Activity:
Please continue the text below on the Texas court ruling against the ACA's HIV-prevention coverage requirement, starting after its last sentence. The listing that follows it is not part of that text.

Start of Document section

On September 7, a federal judge in Texas ruled that a provision of the Affordable Care Act (“ACA”) is unconstitutional. According to the Court in Braidwood Management, Inc. v. Becerra,[1] an ACA provision[2] that requires most group health plans and health insurers to cover certain HIV-prevention medications violates the statutory rights of employers on religious grounds.


The named plaintiff in the case is Braidwood Management, a Christian for-profit corporation. Plaintiffs argued that providing compulsory medication coverage makes them “complicit in facilitating homosexual behavior.”[3] The Court agreed with the plaintiffs’ complaint, which states that the ACA provision violates the protections of the Religious Freedom Restoration Act of 1993 (“RFRA”).


The RFRA “ensure[s] that interests in religious freedom are protected”[4] by prohibiting the government from substantially burdening a person’s exercise of religion. To defeat an RFRA claim, the government must show (1) the burden furthered a compelling government interest; and (2) it is the least restrictive means of furthering that interest. The Court held that the defendant—the U.S. federal government—failed to show a compelling interest for the ACA provision.

End of Document section
Start of Listed entries

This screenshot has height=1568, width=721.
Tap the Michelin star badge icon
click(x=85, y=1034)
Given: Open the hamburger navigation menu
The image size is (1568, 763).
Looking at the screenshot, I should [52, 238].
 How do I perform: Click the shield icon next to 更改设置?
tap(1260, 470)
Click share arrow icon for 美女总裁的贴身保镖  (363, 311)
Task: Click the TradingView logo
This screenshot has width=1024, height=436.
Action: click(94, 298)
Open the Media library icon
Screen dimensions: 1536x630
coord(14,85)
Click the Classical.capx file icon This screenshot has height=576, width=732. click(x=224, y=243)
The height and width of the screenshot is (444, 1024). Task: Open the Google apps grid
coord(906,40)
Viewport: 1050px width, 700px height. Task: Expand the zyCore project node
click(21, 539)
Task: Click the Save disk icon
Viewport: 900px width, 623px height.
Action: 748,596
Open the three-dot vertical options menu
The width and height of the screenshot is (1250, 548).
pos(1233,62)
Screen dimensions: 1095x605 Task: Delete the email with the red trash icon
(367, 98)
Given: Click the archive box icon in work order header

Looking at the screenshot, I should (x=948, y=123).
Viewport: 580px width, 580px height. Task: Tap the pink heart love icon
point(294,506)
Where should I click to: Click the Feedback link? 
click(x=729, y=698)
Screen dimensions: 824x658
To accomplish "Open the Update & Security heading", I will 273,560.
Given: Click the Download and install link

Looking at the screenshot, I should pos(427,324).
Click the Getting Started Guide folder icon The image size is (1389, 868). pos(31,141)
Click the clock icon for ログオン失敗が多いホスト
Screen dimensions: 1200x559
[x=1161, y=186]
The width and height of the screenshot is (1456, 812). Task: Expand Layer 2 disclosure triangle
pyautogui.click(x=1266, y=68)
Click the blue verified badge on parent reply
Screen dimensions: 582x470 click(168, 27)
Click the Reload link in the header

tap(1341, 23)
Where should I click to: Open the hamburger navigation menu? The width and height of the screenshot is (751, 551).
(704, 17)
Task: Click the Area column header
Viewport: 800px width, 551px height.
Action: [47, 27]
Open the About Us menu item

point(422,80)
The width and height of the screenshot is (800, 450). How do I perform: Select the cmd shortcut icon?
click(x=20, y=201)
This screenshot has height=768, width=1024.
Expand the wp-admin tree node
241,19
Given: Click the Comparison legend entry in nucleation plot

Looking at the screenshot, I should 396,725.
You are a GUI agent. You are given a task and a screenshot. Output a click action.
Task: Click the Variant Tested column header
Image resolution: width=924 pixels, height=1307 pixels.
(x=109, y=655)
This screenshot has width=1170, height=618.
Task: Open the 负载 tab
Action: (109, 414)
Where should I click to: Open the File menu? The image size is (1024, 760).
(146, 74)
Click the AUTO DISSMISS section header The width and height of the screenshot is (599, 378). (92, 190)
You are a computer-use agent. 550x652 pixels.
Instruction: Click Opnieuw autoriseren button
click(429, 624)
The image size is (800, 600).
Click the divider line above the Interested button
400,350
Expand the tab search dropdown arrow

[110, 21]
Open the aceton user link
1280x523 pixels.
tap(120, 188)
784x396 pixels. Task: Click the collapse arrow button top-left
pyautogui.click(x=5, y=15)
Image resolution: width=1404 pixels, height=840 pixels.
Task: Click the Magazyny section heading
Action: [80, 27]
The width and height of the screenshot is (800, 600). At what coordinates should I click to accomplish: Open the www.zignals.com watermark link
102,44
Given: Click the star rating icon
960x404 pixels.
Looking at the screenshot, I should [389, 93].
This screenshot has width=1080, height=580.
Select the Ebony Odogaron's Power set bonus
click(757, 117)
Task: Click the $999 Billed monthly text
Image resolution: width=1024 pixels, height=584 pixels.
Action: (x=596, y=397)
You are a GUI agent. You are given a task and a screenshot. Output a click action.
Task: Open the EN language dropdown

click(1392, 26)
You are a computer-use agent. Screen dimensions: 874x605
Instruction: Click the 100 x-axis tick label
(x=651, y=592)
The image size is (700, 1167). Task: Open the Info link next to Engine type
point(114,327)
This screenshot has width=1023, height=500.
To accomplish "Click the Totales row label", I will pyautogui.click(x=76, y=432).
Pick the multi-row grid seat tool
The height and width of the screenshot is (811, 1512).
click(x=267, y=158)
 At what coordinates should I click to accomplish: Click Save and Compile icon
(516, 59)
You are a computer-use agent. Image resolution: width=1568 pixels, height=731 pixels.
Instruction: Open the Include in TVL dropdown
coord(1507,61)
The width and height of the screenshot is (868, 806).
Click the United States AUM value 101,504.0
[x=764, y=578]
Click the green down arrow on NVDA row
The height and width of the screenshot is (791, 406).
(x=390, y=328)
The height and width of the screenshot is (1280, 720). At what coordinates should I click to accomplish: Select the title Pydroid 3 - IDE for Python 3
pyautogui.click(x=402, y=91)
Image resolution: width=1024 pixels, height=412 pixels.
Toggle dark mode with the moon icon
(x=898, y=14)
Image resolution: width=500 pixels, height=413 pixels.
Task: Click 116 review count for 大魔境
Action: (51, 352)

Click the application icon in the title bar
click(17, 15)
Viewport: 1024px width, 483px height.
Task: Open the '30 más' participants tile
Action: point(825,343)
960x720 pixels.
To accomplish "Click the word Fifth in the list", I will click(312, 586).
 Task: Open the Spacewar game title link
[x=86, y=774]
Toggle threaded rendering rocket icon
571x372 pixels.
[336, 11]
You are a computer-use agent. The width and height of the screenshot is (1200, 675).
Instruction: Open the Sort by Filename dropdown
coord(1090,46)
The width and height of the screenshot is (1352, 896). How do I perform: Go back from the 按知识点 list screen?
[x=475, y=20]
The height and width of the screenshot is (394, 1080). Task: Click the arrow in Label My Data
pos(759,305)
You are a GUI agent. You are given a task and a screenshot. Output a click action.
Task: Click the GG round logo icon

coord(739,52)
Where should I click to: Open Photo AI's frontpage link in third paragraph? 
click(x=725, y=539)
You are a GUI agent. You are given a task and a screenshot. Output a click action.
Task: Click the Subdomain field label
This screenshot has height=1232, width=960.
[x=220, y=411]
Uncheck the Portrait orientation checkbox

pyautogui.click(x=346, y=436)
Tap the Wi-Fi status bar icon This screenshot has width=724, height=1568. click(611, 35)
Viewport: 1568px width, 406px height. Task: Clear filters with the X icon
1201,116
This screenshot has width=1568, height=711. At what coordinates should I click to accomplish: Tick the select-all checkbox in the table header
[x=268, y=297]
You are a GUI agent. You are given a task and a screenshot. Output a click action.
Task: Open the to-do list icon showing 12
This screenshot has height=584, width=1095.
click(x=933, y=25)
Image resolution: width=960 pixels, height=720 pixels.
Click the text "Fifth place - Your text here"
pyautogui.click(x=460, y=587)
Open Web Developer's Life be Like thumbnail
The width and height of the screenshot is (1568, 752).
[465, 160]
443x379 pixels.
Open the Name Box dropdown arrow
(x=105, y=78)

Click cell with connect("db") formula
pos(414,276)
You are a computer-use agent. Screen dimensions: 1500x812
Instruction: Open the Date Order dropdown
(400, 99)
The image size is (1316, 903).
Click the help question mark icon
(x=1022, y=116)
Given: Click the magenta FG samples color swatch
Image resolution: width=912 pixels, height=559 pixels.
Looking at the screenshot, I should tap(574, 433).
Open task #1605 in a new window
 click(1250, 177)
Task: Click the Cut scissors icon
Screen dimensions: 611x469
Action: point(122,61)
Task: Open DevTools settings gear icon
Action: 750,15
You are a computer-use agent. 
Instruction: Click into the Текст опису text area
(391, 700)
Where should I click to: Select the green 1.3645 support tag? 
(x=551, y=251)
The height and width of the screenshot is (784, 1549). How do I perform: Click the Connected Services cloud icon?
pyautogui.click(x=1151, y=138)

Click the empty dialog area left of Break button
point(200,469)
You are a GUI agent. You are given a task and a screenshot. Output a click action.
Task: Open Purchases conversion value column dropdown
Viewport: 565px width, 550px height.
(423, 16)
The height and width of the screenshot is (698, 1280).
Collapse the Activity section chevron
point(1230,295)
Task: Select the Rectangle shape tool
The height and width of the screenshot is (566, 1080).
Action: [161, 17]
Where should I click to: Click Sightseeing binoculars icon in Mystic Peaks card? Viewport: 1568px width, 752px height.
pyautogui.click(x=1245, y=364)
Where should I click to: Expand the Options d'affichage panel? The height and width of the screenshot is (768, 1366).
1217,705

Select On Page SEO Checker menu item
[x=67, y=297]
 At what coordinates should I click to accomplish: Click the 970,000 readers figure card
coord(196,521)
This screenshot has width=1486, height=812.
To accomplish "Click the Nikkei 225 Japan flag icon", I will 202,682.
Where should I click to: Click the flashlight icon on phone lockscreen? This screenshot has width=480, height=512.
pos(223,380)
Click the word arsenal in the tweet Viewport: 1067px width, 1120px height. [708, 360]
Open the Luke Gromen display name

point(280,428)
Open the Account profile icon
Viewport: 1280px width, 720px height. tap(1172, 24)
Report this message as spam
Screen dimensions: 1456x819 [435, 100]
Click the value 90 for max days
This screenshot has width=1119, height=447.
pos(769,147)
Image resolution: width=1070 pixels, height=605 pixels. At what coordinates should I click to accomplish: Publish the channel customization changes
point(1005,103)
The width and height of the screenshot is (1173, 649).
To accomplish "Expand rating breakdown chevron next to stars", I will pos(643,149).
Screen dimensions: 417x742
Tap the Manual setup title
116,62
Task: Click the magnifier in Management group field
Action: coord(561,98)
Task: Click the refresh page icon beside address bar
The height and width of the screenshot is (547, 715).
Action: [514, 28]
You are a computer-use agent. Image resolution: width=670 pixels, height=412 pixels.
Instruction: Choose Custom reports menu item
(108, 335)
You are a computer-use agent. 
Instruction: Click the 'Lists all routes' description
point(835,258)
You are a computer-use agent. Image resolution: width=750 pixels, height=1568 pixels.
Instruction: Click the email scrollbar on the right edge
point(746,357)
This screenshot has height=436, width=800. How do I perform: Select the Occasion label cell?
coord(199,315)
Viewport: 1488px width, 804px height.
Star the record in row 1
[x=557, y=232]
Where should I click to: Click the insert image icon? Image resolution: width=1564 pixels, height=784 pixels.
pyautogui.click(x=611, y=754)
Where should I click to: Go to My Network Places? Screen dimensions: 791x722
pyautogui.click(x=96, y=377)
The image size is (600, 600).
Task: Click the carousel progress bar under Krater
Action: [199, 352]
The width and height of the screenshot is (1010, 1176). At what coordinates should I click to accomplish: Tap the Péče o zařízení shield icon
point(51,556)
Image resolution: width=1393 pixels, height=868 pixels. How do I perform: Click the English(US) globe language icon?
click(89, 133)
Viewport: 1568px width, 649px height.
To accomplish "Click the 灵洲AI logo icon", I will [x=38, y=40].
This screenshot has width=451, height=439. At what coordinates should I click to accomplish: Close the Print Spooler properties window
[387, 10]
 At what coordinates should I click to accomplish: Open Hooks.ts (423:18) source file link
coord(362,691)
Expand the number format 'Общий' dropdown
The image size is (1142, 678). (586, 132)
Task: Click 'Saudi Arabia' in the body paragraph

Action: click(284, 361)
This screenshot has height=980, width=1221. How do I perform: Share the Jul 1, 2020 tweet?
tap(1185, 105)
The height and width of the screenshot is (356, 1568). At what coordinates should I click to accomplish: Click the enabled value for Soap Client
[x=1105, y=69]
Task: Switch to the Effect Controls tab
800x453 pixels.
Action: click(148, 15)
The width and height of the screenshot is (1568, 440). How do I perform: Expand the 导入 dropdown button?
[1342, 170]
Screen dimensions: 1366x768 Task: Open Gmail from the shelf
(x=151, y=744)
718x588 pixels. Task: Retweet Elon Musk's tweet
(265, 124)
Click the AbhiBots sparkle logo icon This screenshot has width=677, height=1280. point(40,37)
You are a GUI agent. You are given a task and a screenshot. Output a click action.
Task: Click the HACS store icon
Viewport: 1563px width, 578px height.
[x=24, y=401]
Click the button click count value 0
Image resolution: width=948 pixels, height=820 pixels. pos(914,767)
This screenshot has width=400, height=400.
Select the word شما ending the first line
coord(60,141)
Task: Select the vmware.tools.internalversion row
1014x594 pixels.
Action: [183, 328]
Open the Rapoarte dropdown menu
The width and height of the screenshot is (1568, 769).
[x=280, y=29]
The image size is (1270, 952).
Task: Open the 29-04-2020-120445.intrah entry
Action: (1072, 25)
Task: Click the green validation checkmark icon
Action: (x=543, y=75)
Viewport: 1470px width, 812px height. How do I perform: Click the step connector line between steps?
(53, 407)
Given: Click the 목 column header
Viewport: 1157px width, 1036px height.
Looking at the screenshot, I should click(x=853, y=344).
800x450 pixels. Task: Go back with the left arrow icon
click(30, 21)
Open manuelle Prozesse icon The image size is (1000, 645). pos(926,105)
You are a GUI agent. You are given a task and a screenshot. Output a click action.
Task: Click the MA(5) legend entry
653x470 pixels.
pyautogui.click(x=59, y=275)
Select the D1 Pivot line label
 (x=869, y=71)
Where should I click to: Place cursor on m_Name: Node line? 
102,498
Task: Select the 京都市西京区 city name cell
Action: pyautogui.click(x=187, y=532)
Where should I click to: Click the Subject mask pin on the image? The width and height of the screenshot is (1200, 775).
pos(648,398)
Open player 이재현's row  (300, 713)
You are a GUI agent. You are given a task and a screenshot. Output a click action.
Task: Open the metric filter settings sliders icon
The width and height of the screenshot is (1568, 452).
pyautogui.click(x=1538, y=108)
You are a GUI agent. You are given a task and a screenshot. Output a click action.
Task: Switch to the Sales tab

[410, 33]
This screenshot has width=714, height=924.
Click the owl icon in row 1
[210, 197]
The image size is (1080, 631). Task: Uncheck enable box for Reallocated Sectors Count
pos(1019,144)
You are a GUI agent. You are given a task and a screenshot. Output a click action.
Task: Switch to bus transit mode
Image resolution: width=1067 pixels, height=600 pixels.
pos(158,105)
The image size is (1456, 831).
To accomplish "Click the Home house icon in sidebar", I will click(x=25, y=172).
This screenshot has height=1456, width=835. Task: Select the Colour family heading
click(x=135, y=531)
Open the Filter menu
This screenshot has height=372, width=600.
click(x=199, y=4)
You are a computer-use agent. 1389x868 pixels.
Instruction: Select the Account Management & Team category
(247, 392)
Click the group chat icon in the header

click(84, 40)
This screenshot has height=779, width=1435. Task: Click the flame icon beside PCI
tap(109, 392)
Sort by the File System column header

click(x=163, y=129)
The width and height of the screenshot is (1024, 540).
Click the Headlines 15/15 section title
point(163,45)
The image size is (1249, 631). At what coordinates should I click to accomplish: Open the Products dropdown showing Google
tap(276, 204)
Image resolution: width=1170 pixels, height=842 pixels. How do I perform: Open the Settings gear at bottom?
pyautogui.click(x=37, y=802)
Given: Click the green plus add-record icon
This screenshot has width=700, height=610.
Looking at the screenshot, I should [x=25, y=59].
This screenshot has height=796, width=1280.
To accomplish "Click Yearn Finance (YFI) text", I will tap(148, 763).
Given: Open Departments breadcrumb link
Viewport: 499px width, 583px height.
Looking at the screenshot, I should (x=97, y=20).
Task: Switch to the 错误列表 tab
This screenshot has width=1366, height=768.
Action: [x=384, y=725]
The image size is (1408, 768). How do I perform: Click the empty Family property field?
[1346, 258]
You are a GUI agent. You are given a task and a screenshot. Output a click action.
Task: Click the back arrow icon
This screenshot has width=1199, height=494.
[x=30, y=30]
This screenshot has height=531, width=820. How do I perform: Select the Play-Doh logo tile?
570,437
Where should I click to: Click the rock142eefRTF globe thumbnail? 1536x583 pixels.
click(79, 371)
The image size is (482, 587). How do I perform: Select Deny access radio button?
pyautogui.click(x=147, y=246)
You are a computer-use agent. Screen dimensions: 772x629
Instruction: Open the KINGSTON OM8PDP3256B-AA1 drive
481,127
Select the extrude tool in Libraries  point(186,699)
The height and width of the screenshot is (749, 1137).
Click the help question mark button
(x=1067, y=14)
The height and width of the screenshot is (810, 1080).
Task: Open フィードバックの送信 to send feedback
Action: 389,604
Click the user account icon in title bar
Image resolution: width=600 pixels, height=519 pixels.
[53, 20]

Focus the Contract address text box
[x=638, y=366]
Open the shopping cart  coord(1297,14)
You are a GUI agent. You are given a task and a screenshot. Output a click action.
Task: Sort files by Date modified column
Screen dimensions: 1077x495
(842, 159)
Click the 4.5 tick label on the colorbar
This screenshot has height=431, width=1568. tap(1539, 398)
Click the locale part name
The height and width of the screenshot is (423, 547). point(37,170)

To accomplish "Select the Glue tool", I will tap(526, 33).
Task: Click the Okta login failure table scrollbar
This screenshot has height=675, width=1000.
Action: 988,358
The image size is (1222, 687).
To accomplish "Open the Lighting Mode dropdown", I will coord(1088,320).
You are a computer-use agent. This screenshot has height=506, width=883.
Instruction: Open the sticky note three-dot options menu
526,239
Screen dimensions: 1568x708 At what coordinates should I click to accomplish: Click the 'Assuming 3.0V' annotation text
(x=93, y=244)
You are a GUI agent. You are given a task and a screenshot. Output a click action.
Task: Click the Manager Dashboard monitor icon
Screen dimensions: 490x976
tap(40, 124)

End of Listed entries

Answer area:
The judge also ruled that the group of expert volunteers who make healthcare-related recommendations, including the recommendation to provide HIV-prevention medications, was unconstitutionally appointed.


The Braidwood Management decision comes a little over two years since the decision in Little Sisters of the Poor Saints Peter and Paul Home v. Pennsylvania,[5] where the Supreme Court upheld two Trump Administration regulations that expanded an employer’s ability to claim an exemption from the ACA’s contraceptive mandate on the basis of religious or moral beliefs.